3D-Printed Lily Stent Speeds Weight-Loss Surgery Recovery

NYU Tandon School of Engineering

Each year, about 250,000 Americans undergo sleeve gastrectomy, one of the most common weight-loss operations in the United States. For most patients, recovery is uneventful.

But for a small share — between one and three percent in routine cases, and as many as one in ten in revision surgeries — the procedure can leave behind a gastric leak, in which fluid escapes from the stomach and forms an abscess.

Treating those leaks can be a long process. Doctors usually rely on endoscopic internal drainage, threading a small plastic tube called a double-pigtail stent through the stomach wall so the fluid can drain. But the devices typically used are built for bile ducts, not for the oddly shaped cavities created by gastric leaks.

That mismatch matters. The stents can slip, drain slowly and require repeated procedures before the leak resolves.

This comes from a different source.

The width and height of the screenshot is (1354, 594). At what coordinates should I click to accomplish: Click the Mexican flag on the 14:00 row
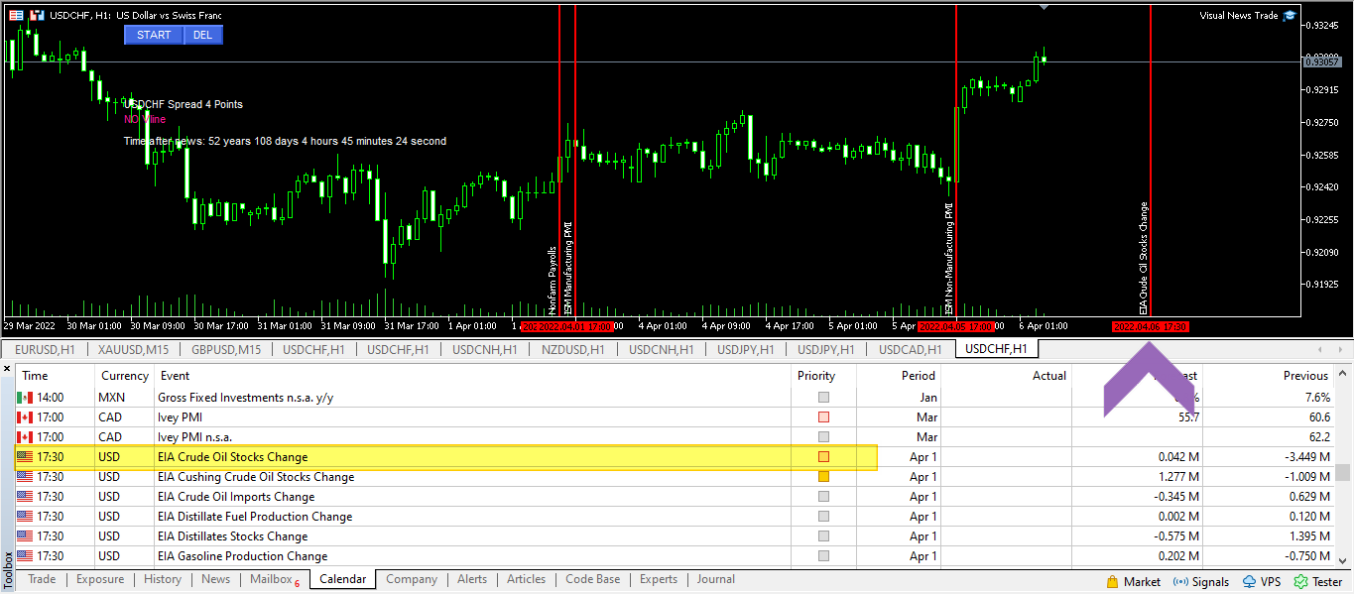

Now, researchers at New York University say they have found a better approach by changing the shape of the stent itself. Their findings have been published in Advanced Healthcare Materials .

Their prototype, called the Lily stent, is the first product of a design framework the researchers named PETALS, for Personalized Endoscopic Transmural Abscess Leak Solution, a mathematical approach to optimizing drain shape for complex biological fluids that the team says could be applied beyond gastric leaks to other drainage challenges in the body.

Using computer simulations and mathematical modeling, the researchers found that length and inner diameter mattered most, while the curled anchoring ends had little effect on fluid flow. Counterintuitively, a wider tube does not drain better. Increasing the inner diameter shrinks the gap around the outside of the stent, where most of the fluid actually travels. That means exterior topography, not interior volume, is the primary driver of drainage performance.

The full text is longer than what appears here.